暗黒時代には物が投げ込まれることもあった。監督、選手にはトラ番記者が追いすがる。勝って引き揚げるときは、トラ番も安心できる。
「とらのしっぽ」を書いていた前回は、岡田監督に密着していた。神宮で試合後に歩いているとき、観客席から罵声が飛んだ。岡田監督もにらみ返し一触即発の空気になった。「どうしよう」と監督の隣で固まったわたしは、いざとなったら自分が盾になるしかないと思った。
チームと行動を共にするトラ番はときに喜怒哀楽を共有してしまう。「トラ番も戦力や」と言った監督が、わたしの知る限り2人いた。ひとりは星野仙一監督。就任直後に「タイガースが優勝するためには電鉄本社、球団フロント、OB、監督、コーチ、選手の力が必要なのは言うまでもない。加えてファンの応援。最大なのはトラ番の影響力や。トラ番も戦力なんや」と言った。
関西ではデイリーだけでなく他のスポーツ新聞も、タイガース話題で1面を作る。スポーツ紙の1面が阪神の人事を決める、と言われるくらいファンへの影響力がある。名古屋の中日や東京の巨人は、親会社がスポーツ新聞を持っている。阪神では全紙が競争して、阪神の話題を提供する。
星野監督は「タイガースのために、トラ番には協力して欲しい」といきなり頭を下げた。同時に具体的な協力内容を提案した。トラ番を集めて「頼みがある」と切り出した。
「わしはドラゴンズの星野や。タイガースファンは簡単には受け入れてくれん。どうしたらわしをタイガースの星野として迎え入れてくれるのか。知恵を貸してくれんか」
ミスタードラゴンズと呼ばれた選手だ。2001年までは中日監督で、2002年からいきなり阪神監督。阪神ファンに「なんで星野が阪神や」とブーイングがあったのは確かだ。本人が一番感じていた。
デイリーのトラ番キャップが、星野の課題を持ち帰った。
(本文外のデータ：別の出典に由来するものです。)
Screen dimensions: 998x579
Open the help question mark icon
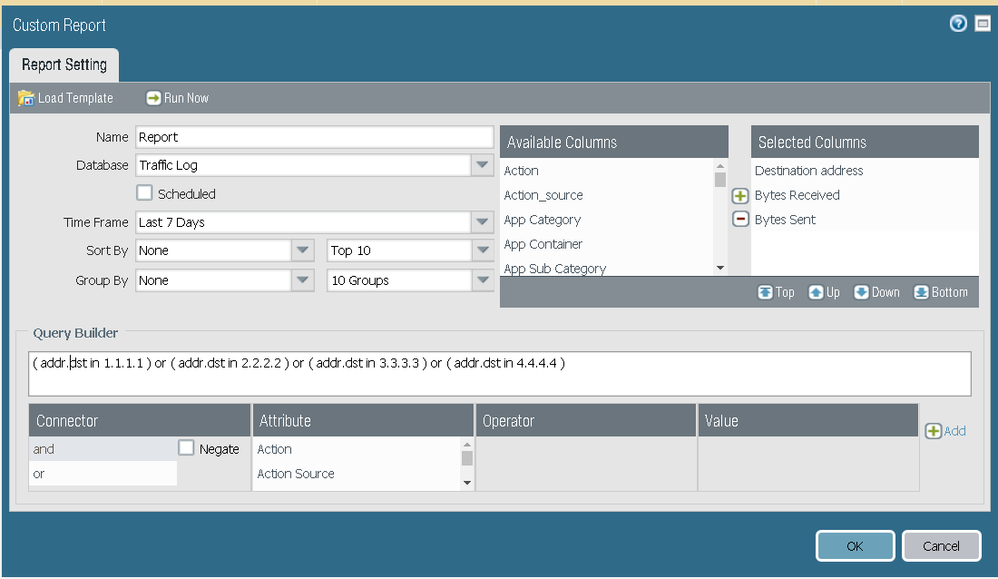click(958, 24)
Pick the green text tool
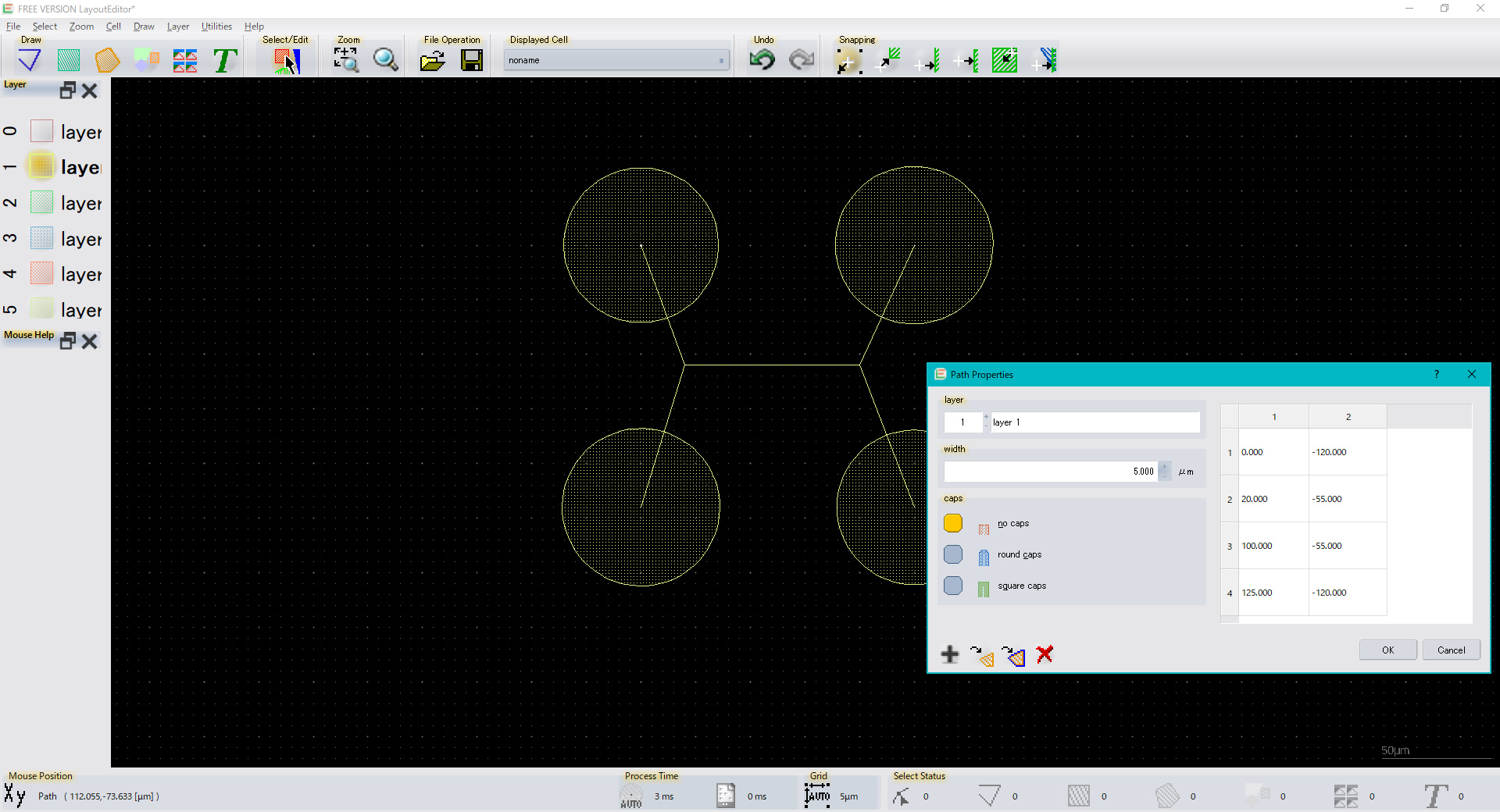The image size is (1500, 812). 225,60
各社が記名で、プランを提出するという。報道部長をしていたわたしは即座に答えを出した。「ミスタータイガースの墓に詣でるべし、とメモに書いて渡せ」。キャップはその通りにした。
1週間後、星野は田淵、島野両コーチを伴い、真っ白のユニホーム姿で藤村冨美男、村山実の墓に手を合わせた。「わたくし星野仙一が、タイガースの監督をやらせてもらいます。どうか見守ってください」と花を手向けた。
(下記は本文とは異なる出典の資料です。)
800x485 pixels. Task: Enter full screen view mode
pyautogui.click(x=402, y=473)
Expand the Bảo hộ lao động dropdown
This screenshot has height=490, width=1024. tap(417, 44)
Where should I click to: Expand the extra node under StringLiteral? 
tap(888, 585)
効果は抜群だった。スポーツ新聞が1面で伝え、テレビ各局が墓参りの映像を流した。「さすが星野。心意気を見た。ええ男や。応援するで」とファンの心が一気に動いた。ホームの白いユニホーム姿で田淵、島野を連れてとまでは、デイリーからのメモには書いていない。
後日この話を岡田監督にしたら「なんで俺が監督するまで、そのアイデア取ってなかったんや」と叱られたが…。劇場型のパフォーマンスは、星野監督の得意とするところだった。トラ番がうまく使われた、とも言える。
「トラ番も戦力」と言ったもうひとりは、村山実監督だ。村山監督は「トラ番も戦力やから、選手と一緒に練習せい」と言い出した。「いやそれは戦力の意味が違うのでは」というわたしの声は聞き流された…。(特別顧問・改発博明)
◇改発 博明(かいはつ・ひろあき)デイリースポーツ特別顧問。1957年生まれ、兵庫県出身。80年にデイリースポーツに入社し、85年の阪神日本一をトラ番として取材。報道部長、編集局長を経て2016年から株式会社デイリースポーツ代表取締役社長を務め、今年2月に退任した。